■ **Problem description**:
Copy every line of the data in which the word "First" occurs.

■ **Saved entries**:
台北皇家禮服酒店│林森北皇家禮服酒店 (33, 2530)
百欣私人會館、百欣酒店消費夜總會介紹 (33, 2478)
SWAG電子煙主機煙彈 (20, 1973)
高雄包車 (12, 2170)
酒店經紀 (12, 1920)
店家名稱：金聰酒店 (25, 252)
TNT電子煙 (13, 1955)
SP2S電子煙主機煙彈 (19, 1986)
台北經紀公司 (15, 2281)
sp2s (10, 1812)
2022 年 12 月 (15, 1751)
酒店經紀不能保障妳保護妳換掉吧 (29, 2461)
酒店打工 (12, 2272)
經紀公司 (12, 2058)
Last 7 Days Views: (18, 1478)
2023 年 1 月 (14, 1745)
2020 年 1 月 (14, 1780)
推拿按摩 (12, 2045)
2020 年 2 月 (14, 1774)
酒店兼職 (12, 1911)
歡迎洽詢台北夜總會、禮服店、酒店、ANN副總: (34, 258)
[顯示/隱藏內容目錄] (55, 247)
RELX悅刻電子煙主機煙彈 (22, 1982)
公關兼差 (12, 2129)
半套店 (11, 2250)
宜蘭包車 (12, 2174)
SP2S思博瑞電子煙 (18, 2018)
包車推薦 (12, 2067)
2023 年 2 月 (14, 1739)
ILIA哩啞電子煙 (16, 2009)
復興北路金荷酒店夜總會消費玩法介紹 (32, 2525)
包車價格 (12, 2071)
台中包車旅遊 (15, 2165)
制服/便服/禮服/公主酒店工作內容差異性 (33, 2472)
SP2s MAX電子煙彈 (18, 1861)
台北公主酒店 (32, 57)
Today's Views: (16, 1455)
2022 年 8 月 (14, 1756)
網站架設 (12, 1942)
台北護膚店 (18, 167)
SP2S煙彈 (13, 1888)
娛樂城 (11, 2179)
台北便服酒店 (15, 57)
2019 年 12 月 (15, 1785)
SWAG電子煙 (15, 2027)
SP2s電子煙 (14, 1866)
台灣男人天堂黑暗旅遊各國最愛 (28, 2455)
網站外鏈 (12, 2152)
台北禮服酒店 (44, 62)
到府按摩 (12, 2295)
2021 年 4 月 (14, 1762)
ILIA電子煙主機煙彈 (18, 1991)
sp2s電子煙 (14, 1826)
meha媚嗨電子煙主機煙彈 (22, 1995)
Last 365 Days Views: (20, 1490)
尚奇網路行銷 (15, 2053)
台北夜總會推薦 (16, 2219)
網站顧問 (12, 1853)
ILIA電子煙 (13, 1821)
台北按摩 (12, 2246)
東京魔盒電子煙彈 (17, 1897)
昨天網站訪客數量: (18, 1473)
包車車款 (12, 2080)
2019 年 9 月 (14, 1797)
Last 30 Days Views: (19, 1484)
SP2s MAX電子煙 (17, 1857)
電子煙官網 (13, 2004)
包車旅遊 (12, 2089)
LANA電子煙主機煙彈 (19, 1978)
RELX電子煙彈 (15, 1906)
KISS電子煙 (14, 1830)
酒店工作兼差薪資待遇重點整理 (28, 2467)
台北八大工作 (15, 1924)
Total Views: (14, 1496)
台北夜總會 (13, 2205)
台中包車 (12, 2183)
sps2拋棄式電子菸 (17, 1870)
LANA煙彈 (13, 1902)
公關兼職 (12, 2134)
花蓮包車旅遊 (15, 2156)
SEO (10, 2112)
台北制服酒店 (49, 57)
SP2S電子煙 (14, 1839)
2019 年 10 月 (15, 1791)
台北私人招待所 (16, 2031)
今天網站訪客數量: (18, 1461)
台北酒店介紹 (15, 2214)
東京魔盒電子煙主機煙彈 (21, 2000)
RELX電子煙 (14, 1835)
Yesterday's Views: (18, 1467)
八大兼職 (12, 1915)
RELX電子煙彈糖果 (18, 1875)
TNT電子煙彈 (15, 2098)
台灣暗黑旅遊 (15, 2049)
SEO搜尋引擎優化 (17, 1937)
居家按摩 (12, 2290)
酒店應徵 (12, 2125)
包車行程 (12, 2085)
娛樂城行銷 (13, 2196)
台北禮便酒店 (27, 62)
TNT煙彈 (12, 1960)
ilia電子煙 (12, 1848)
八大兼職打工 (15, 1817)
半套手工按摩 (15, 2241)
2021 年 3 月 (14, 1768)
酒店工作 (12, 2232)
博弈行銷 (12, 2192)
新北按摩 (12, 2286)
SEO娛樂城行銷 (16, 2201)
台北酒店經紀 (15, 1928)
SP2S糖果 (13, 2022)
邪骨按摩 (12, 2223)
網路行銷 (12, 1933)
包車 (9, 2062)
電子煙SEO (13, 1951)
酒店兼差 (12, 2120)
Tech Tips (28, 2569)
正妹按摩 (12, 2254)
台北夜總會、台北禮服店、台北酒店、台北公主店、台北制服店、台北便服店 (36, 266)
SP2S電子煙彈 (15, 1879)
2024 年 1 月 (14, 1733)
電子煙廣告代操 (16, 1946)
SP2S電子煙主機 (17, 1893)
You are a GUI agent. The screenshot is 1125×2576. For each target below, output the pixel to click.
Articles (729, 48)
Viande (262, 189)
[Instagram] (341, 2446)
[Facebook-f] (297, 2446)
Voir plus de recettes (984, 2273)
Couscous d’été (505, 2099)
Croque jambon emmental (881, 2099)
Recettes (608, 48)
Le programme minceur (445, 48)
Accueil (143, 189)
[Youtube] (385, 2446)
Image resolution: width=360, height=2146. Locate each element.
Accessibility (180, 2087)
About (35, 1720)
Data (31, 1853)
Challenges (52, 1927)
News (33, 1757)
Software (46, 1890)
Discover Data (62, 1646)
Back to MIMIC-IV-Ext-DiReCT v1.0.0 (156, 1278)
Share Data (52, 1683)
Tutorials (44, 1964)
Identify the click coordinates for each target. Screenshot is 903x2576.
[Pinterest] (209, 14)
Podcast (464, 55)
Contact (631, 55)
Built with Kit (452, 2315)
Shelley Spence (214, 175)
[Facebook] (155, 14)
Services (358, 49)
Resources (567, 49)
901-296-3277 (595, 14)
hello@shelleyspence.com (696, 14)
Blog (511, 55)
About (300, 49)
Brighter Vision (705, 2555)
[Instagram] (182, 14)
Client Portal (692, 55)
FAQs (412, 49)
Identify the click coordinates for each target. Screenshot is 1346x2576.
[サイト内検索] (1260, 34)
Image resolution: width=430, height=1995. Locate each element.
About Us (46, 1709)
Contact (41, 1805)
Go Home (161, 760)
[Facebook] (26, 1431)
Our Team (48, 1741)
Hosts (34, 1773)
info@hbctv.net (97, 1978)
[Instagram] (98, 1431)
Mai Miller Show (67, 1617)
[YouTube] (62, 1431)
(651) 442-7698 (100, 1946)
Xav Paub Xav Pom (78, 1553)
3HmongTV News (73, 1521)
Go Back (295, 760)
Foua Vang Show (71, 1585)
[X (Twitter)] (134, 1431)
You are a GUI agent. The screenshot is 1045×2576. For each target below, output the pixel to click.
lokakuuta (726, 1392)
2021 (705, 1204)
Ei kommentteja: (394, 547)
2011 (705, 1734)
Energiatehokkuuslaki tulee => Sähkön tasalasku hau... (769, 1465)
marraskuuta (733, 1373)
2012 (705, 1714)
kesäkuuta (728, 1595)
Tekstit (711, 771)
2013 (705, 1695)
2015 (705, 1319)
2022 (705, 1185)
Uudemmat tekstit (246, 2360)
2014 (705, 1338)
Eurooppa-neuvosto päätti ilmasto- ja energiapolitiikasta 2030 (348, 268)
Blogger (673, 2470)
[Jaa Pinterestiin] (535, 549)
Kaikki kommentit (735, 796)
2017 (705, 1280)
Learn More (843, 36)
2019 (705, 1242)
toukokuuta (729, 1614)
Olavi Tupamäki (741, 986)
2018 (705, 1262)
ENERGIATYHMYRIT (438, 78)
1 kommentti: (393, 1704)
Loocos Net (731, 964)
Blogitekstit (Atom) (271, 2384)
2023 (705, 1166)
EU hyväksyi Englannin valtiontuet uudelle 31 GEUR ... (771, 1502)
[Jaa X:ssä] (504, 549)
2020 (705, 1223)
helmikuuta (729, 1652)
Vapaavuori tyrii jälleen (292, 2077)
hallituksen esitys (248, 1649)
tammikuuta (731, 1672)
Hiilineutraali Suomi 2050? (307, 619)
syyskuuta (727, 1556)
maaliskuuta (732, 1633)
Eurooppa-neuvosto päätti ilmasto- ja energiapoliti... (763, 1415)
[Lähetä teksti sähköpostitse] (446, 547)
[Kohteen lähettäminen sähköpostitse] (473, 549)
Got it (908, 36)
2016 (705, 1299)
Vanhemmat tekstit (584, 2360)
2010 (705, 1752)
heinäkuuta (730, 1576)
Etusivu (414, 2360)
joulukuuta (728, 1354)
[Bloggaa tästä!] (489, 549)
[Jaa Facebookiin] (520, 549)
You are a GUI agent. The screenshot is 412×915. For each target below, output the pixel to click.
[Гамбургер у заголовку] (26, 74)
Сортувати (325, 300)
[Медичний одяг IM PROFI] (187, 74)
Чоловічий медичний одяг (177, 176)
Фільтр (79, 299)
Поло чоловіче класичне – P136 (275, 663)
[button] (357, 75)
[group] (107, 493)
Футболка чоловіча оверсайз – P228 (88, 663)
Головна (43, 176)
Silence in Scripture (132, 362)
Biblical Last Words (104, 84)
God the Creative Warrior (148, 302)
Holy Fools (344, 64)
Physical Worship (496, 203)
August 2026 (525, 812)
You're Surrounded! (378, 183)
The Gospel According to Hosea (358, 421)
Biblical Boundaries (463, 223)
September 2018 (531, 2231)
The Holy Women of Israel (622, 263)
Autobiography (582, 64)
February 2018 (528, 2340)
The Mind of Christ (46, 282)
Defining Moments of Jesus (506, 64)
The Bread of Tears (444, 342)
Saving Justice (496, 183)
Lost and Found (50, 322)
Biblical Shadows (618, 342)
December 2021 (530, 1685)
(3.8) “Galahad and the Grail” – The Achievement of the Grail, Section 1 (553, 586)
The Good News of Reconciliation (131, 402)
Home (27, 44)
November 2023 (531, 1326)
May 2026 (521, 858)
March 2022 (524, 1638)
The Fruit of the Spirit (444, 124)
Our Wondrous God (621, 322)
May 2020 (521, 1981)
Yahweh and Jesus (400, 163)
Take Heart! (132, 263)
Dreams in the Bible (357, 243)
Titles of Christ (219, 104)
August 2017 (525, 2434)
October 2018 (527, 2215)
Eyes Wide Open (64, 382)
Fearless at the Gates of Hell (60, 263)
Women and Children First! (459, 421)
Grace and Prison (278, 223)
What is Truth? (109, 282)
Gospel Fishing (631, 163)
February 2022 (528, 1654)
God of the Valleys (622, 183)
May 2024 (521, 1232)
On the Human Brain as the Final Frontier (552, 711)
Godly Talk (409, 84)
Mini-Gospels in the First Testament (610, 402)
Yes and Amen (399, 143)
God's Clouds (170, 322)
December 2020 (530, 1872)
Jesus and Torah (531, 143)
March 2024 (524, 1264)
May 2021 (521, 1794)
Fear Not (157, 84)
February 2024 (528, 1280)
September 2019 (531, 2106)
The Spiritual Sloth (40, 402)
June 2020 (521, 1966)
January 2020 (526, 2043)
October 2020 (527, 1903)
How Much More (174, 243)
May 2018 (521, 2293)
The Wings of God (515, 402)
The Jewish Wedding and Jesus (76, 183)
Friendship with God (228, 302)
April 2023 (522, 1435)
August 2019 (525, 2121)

■ **Your response**:
Women and Children First! (459, 421)
Mini-Gospels in the First Testament (610, 402)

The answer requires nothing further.